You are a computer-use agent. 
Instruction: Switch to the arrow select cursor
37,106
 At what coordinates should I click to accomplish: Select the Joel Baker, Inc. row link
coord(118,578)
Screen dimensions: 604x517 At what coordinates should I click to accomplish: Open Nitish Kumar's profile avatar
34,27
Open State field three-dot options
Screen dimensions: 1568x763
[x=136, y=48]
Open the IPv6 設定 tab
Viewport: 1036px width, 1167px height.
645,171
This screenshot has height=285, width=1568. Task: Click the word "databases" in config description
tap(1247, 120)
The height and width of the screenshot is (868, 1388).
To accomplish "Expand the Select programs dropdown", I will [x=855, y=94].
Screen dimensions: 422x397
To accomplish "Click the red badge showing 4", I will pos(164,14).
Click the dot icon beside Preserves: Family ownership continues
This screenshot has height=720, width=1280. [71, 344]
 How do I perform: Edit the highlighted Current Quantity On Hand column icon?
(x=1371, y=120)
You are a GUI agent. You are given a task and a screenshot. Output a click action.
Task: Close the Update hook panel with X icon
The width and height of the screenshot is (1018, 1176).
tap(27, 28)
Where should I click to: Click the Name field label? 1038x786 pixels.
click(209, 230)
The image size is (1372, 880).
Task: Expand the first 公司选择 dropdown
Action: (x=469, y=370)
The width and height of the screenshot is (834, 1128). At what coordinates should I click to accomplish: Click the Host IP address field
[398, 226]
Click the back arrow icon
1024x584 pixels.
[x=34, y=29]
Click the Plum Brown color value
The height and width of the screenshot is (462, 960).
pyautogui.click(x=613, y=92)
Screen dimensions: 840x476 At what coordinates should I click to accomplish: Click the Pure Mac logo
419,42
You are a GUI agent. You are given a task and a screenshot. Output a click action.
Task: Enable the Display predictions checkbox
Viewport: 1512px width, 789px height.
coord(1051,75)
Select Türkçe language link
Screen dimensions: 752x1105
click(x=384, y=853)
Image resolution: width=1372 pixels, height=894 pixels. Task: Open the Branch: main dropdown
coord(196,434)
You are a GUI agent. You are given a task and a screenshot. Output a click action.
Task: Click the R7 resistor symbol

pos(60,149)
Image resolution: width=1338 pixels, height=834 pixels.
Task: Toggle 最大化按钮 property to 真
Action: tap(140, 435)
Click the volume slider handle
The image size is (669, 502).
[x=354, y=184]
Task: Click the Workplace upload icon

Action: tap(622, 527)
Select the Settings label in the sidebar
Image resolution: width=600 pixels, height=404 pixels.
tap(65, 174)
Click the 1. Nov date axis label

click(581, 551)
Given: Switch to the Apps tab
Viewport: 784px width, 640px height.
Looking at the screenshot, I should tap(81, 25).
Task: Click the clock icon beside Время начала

OBJECTIVE ::
Count how many lines in the rows above contain the string "pixels", matching case exactly, and give only that number.

WORKED SOLUTION ::
5